Our open gallery displays graffiti and naive art that narrates the history of our community.We are all social and cultural entrepreneurs and we try to move away from the stereotype of ‘favelados’ or favela’s residents – it is not all about old samba and mulatto story!
We receive many international students that are coming to do research in our museum. Many students are working on their dissertations in the field of architecture, public policies and all kind of academic training.
We have multiple benefits: students are coming to volunteer and we are expanding the social museology. Our museum was born side by side with social museology and our exhibitions are curated in different ways of showing our heritage.
Visitors are discovering the differences between each favela and their own identity, their history, culture, residents’ memories and heritage. We are showing our visitors how each favela is unique and distinctive.

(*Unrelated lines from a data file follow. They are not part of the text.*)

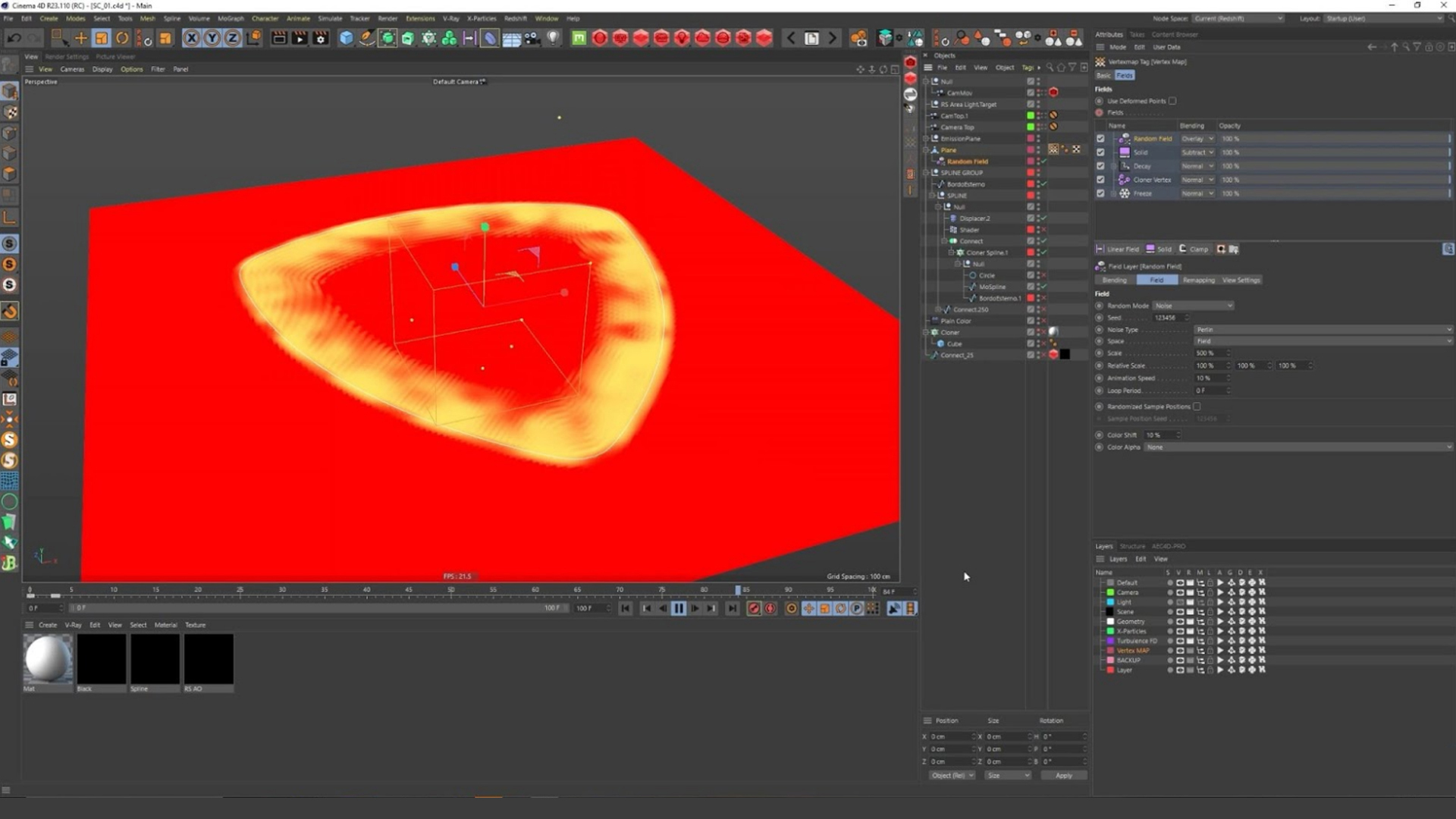Open Overlay blending dropdown for Random Field

tap(1197, 139)
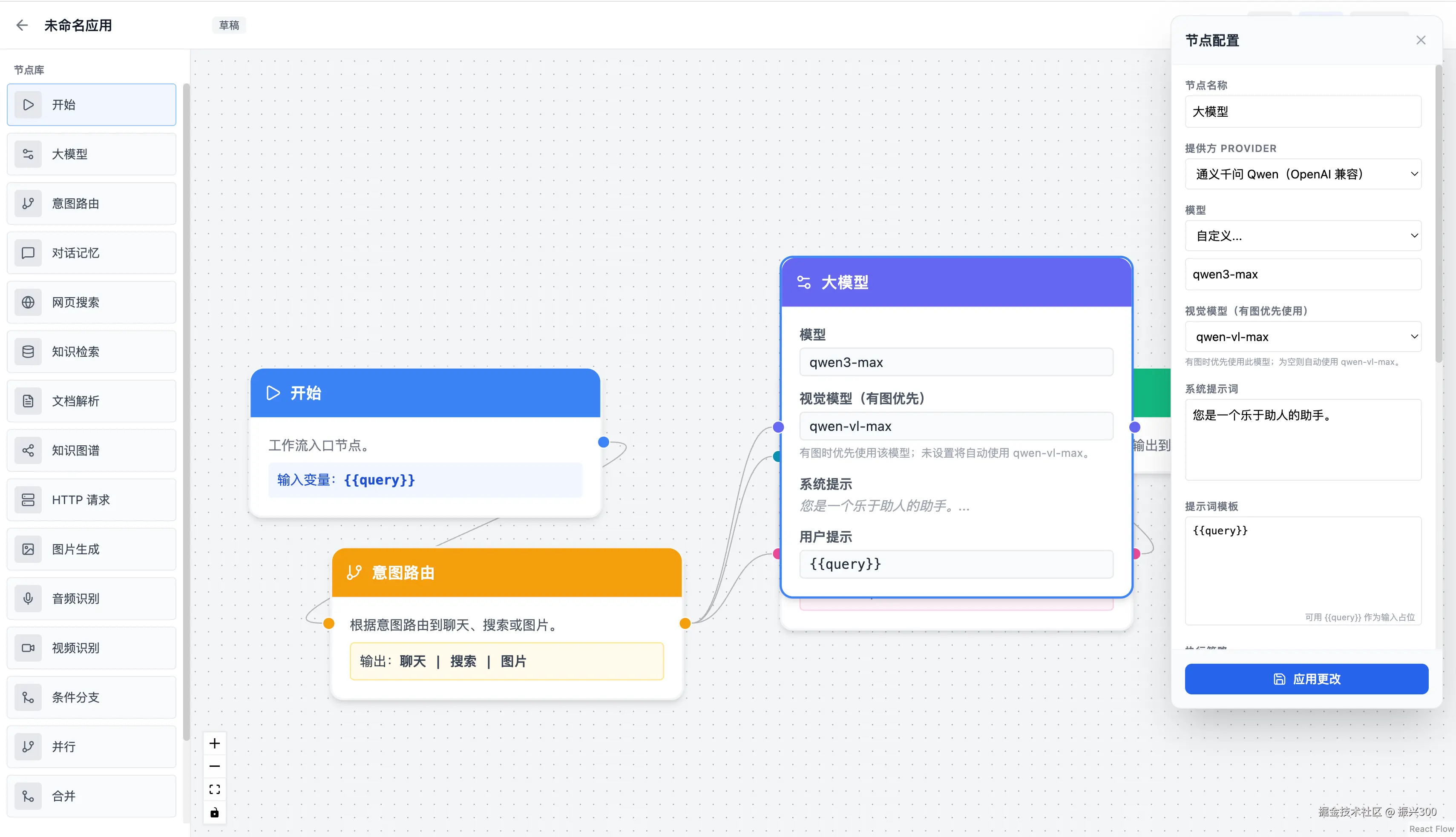This screenshot has height=837, width=1456.
Task: Choose the 网页搜索 globe node
Action: coord(92,302)

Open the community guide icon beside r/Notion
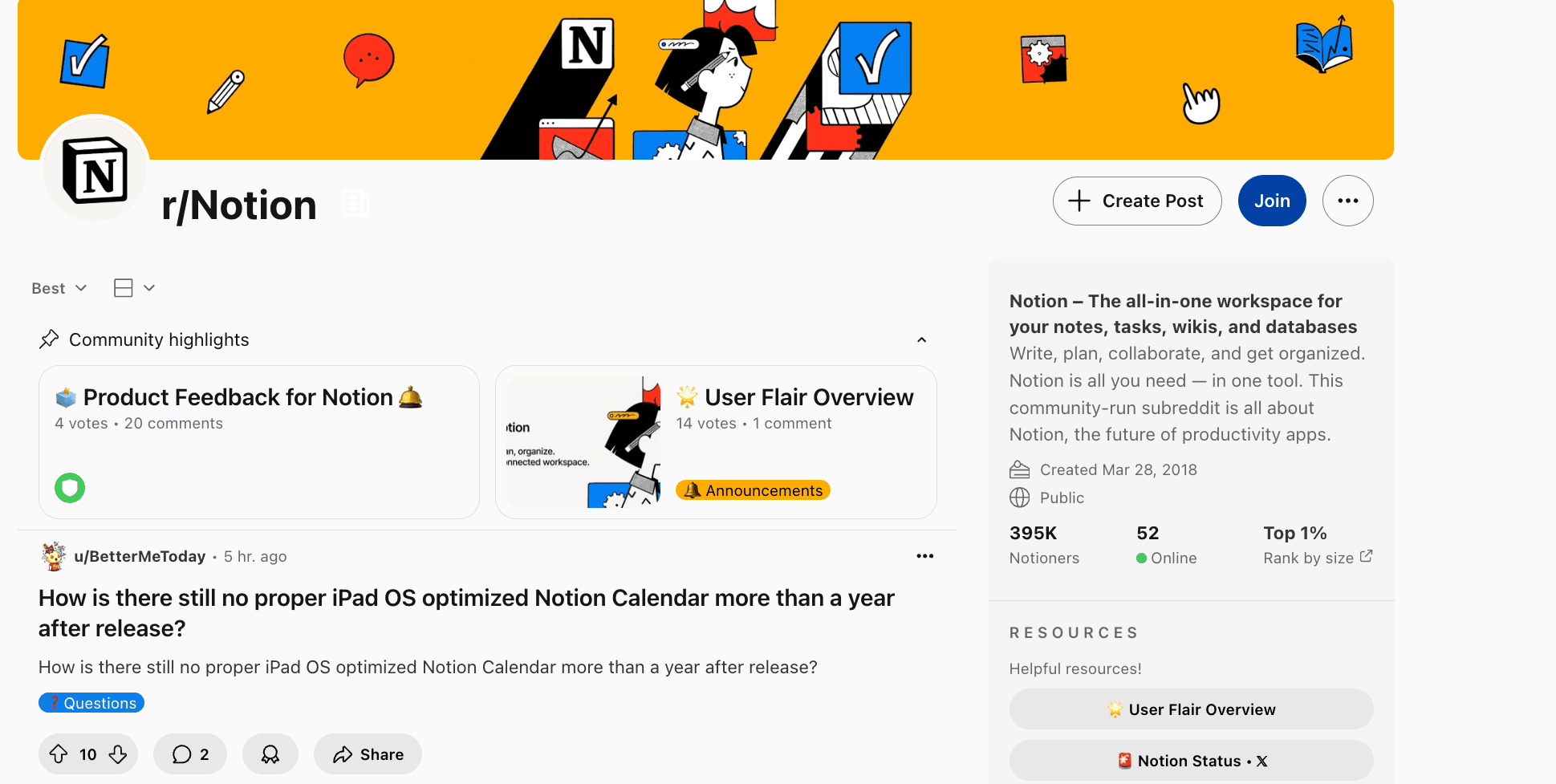tap(355, 204)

Museum of Favela’s Covid-19 Story Cont’d
Our volunteers had severe problems, lost members of their family and had health problems. For that reason, our work at the museum has been severely affected to the point in which I had to manage everything on my own.
We had no idea how we could help the community during this pandemic. We, as residents, also suffer. We also have needs. But thanks to the Museum’ networks that we have developed for the past 10 years, we were able to establish partnerships. Especially with an institution called ‘Changemakers’, from which we received resources to buy basic food kits and voucher for gas.